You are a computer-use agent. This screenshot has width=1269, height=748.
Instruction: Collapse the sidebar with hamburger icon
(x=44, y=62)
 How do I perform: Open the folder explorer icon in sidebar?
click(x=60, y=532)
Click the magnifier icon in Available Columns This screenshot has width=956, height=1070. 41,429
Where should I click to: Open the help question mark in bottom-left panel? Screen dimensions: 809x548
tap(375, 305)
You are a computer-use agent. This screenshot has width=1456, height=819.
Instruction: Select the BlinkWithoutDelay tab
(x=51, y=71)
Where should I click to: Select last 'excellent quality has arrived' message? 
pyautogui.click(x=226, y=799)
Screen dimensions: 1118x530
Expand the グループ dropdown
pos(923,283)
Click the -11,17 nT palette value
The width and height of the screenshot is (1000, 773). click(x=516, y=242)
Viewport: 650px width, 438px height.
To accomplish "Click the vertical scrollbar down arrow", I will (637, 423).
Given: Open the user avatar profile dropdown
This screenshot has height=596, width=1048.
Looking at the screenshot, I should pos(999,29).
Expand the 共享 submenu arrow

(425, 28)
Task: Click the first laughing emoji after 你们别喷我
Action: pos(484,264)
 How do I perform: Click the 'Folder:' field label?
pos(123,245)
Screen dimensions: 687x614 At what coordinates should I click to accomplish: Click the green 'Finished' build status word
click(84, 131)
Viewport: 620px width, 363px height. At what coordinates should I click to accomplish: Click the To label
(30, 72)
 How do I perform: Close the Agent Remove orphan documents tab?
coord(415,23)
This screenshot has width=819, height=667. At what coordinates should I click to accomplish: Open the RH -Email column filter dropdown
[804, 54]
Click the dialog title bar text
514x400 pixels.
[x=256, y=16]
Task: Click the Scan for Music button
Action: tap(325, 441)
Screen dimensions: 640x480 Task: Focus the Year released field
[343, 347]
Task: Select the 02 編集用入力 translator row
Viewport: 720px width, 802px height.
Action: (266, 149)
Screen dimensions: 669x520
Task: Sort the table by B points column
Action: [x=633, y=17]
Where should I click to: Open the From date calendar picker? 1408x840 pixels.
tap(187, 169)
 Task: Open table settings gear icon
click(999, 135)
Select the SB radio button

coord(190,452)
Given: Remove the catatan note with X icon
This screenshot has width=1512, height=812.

- [Written exercise] Please turn the lines above into a numbered list, leaving out the blank lines.

- [Completed exercise]
1. You are a computer-use agent. This screenshot has width=1269, height=748.
2. Instruction: Collapse the sidebar with hamburger icon
3. (x=44, y=62)
4.  How do I perform: Open the folder explorer icon in sidebar?
5. click(x=60, y=532)
6. Click the magnifier icon in Available Columns This screenshot has width=956, height=1070. 41,429
7. Where should I click to: Open the help question mark in bottom-left panel? Screen dimensions: 809x548
8. tap(375, 305)
9. You are a computer-use agent. This screenshot has width=1456, height=819.
10. Instruction: Select the BlinkWithoutDelay tab
11. (x=51, y=71)
12. Where should I click to: Select last 'excellent quality has arrived' message? 
13. pyautogui.click(x=226, y=799)
14. Screen dimensions: 1118x530
15. Expand the グループ dropdown
16. pos(923,283)
17. Click the -11,17 nT palette value
18. The width and height of the screenshot is (1000, 773). click(x=516, y=242)
19. Viewport: 650px width, 438px height.
20. To accomplish "Click the vertical scrollbar down arrow", I will (637, 423).
21. Given: Open the user avatar profile dropdown
22. This screenshot has height=596, width=1048.
23. Looking at the screenshot, I should pos(999,29).
24. Expand the 共享 submenu arrow
25. (425, 28)
26. Task: Click the first laughing emoji after 你们别喷我
27. Action: pos(484,264)
28.  How do I perform: Click the 'Folder:' field label?
29. pos(123,245)
30. Screen dimensions: 687x614 At what coordinates should I click to accomplish: Click the green 'Finished' build status word
31. click(84, 131)
32. Viewport: 620px width, 363px height. At what coordinates should I click to accomplish: Click the To label
33. (30, 72)
34.  How do I perform: Close the Agent Remove orphan documents tab?
35. coord(415,23)
36. This screenshot has width=819, height=667. At what coordinates should I click to accomplish: Open the RH -Email column filter dropdown
37. [804, 54]
38. Click the dialog title bar text
39. 514x400 pixels.
40. [x=256, y=16]
41. Task: Click the Scan for Music button
42. Action: tap(325, 441)
43. Screen dimensions: 640x480 Task: Focus the Year released field
44. [343, 347]
45. Task: Select the 02 編集用入力 translator row
46. Viewport: 720px width, 802px height.
47. Action: (266, 149)
48. Screen dimensions: 669x520
49. Task: Sort the table by B points column
50. Action: [x=633, y=17]
51. Where should I click to: Open the From date calendar picker? 1408x840 pixels.
52. tap(187, 169)
53.  Task: Open table settings gear icon
54. click(999, 135)
55. Select the SB radio button
56. coord(190,452)
57. Given: Remove the catatan note with X icon
58. This screenshot has width=1512, height=812.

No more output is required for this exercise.